What to produce: Include only the line with "Image resolution: width=600" and the lines after it, each reproduced exactly as it stands in the entries below.

Collection entries
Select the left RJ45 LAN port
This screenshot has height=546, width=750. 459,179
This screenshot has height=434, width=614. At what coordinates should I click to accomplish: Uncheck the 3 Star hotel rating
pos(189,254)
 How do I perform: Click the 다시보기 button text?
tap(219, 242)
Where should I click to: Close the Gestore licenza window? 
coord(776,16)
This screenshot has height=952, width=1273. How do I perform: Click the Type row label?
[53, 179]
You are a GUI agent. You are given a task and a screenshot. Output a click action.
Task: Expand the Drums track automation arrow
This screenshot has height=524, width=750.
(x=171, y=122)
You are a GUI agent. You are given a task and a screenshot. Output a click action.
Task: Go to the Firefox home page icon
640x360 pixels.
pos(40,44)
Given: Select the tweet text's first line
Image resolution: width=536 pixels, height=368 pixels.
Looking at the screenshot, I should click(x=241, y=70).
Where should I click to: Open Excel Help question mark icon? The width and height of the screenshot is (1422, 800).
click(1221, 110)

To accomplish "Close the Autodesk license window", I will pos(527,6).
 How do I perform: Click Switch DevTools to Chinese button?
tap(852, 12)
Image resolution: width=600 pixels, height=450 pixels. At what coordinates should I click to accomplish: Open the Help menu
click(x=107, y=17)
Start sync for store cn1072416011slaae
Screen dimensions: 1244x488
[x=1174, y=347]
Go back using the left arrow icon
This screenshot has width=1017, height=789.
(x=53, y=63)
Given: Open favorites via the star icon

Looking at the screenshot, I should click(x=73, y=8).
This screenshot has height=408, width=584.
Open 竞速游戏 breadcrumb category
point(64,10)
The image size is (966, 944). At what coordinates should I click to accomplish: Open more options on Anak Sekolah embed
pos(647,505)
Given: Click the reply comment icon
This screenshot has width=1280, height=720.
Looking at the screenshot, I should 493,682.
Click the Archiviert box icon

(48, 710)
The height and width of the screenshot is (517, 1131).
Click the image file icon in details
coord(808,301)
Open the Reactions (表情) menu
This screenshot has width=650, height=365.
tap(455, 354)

Task answer:
Image resolution: width=600 pixels, height=450 pixels. At what coordinates should I click to accomplish: Open the Help menu
click(x=107, y=17)
Start sync for store cn1072416011slaae
Screen dimensions: 1244x488
[x=1174, y=347]
Go back using the left arrow icon
This screenshot has width=1017, height=789.
(x=53, y=63)
Given: Open favorites via the star icon

Looking at the screenshot, I should click(x=73, y=8).
This screenshot has height=408, width=584.
Open 竞速游戏 breadcrumb category
point(64,10)
The image size is (966, 944). At what coordinates should I click to accomplish: Open more options on Anak Sekolah embed
pos(647,505)
Given: Click the reply comment icon
This screenshot has width=1280, height=720.
Looking at the screenshot, I should 493,682.
Click the Archiviert box icon

(48, 710)
The height and width of the screenshot is (517, 1131).
Click the image file icon in details
coord(808,301)
Open the Reactions (表情) menu
This screenshot has width=650, height=365.
tap(455, 354)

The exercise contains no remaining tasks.